Goal of the exercise → Using the records that appear below, write out exactly the lines from the one with "Task: Click the browser back arrow" through the one with "You are a computer-use agent. This", keeping both end lines.

Exercise material →

⟨

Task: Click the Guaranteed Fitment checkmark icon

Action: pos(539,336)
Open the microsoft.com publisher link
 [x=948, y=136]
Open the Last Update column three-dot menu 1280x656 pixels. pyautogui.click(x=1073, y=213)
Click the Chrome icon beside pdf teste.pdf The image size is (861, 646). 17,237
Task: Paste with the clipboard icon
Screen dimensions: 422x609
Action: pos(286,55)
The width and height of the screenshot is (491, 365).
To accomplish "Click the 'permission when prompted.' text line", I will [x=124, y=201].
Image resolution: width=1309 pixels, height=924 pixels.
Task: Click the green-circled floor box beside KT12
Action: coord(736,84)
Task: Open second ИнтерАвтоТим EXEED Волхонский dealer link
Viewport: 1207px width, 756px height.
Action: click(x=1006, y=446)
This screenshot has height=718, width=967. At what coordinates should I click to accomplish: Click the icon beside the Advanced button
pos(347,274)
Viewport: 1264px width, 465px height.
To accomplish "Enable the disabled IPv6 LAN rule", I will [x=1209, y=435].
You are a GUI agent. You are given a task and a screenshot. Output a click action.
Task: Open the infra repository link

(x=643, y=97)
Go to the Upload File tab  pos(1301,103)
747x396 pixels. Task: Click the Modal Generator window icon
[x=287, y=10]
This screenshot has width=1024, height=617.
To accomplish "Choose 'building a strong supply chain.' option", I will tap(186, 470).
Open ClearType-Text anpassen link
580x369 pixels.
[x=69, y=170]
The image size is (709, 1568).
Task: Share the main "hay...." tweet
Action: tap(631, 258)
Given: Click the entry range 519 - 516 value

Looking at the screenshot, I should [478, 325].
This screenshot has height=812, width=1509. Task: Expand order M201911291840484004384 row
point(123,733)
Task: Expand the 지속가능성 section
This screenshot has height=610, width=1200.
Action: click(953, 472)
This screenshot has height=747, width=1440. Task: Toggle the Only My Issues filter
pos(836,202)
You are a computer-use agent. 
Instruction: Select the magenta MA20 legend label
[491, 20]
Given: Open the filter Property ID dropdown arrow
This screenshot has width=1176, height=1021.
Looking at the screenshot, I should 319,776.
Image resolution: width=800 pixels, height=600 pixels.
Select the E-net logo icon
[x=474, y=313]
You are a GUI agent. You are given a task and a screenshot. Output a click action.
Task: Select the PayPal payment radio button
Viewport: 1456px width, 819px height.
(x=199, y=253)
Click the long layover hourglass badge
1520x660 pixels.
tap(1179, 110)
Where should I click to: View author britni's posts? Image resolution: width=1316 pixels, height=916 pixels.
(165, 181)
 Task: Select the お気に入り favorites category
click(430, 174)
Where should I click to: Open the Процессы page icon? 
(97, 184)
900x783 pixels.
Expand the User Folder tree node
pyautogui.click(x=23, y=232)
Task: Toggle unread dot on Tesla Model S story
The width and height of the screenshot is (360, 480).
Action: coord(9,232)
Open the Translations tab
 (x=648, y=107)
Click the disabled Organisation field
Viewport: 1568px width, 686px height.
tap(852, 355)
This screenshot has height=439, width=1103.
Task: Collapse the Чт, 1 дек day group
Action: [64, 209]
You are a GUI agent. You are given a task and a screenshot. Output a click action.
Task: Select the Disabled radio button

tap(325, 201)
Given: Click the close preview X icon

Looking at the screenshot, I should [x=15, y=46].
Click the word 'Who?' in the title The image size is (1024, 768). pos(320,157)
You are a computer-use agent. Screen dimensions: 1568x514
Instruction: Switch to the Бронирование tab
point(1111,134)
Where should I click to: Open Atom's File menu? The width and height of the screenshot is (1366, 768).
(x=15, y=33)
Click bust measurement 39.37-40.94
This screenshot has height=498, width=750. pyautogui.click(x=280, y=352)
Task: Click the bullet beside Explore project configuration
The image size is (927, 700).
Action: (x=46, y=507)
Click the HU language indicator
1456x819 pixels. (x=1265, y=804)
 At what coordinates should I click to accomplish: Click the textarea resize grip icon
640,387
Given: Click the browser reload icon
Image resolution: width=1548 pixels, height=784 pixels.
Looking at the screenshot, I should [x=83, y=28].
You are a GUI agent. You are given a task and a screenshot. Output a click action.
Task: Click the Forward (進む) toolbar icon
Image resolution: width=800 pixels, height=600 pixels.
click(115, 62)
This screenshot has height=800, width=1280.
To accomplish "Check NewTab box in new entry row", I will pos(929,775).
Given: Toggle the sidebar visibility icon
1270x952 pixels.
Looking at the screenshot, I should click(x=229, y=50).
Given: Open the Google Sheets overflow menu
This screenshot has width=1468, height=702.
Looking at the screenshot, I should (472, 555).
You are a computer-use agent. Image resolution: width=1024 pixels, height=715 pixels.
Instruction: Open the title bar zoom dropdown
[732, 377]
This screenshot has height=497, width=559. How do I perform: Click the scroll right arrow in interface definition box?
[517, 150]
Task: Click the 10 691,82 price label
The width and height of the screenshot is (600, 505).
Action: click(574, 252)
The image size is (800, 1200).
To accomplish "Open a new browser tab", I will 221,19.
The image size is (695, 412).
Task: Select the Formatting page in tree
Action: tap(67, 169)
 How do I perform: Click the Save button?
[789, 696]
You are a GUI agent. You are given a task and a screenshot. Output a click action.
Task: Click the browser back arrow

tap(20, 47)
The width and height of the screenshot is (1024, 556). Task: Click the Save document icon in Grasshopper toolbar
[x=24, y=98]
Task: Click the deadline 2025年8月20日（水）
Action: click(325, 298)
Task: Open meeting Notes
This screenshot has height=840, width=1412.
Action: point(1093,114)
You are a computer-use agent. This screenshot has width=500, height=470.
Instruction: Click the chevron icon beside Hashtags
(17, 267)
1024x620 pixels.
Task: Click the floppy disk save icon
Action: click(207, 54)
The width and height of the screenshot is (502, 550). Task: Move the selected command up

⟩

Reply to the task →
Task: Click the browser back arrow

tap(20, 47)
The width and height of the screenshot is (1024, 556). Task: Click the Save document icon in Grasshopper toolbar
[x=24, y=98]
Task: Click the deadline 2025年8月20日（水）
Action: click(325, 298)
Task: Open meeting Notes
This screenshot has height=840, width=1412.
Action: point(1093,114)
You are a computer-use agent. This screenshot has width=500, height=470.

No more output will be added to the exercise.